# prove a derviative does not exist at a point

Printable View

• Apr 21st 2013, 04:00 AM
amyw
prove a derviative does not exist at a point
Hi All,

I was asked to prove that the derivative at x=0 of f(x)=x^2/3 does not exist. I know that it doesn't because the function is a corner at x=0, but I'm not sure how to start. I know the definition of derivative and I believe I need to do this by contradiction using the definition and cases, but what do I do now?(Crying)

Thanks.
• Apr 21st 2013, 04:10 AM
Plato
Re: prove a derviative does not exist at a point
Quote:

Originally Posted by amyw
I was asked to prove that the derivative at x=0 of f(x)=x^2/3 does not exist. I know that it doesn't because the function is a corner at x=0, but I'm not sure how to start.

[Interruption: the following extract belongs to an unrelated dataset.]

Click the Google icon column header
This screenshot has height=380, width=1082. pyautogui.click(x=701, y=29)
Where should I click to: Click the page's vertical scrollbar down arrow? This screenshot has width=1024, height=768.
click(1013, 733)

$\displaystyle \frac{{f(0 + h) - f(0)}}{h} = \frac{1}{{\sqrt[3]{h}}}$ now show that $\displaystyle {\lim _{h \to 0}}\frac{1}{{\sqrt[3]{h}}}$ does no exist.
• Apr 22nd 2013, 01:36 PM
amyw
Re: prove a derviative does not exist at a point
I have only proved that a limit is a real number. I can see that the limit as h-->0 from the left is negative infinity and as h-->0 from the right the limit is positive infinity. Since there isn't a unique limit then the limit DNE. But, I don't know how to show a limit is infinity positive or negative. Help?
• Apr 22nd 2013, 01:52 PM
Plato
Re: prove a derviative does not exist at a point
Quote:

Originally Posted by amyw
I have only proved that a limit is a real number. I can see that the limit as h-->0 from the left is negative infinity and as h-->0 from the right the limit is positive infinity. Since there isn't a unique limit then the limit DNE. But, I don't know how to show a limit is infinity positive or negative. Help?

To show that $\displaystyle {\lim _{x \to \0^+ }}f(x) = \infty$ you must show
that if $\displaystyle N>0$ then $\displaystyle \exist \delta>0$ such that $\displaystyle 0<x<\delta \Rightarrow \;f(x) \ge N$.

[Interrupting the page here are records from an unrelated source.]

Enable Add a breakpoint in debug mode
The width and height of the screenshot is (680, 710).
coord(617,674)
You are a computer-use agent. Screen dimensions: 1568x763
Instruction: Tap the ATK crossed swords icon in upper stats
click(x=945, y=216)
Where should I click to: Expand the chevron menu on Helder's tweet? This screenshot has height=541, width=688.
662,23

In this case let $\displaystyle \delta=\frac{1}{N^3}$. Can you finish?
• Apr 22nd 2013, 01:54 PM
Bradyns
Re: prove a derviative does not exist at a point
If the limit does not exist
i.e. Limit from the postive =/= limit from the negative, then the function isn't continuous.

For a funtion to be differentiable at a point, it needs to be continuous at that same point, thus the limit needs to exist at that point.

You've shown that it isn't continuous at that point, then by definition it cannot be differentiate at that point. :)
• Apr 22nd 2013, 03:11 PM
amyw
Re: prove a derviative does not exist at a point
Okay, I figured this out. So when I show there is a delta so that 0<x<delta, and let delta equal 1/N^3, then N</= 1/3rooth, that means that the limit is positive infinity?

What about the left sided limit that goes to negative infinity? How do I do that?

Isn't that bit instrumental in showing that at 0 there are two different limits and therefor the limit doesn't exist at zero? And since the limit doesn't exist the original function has no derivative at x=0?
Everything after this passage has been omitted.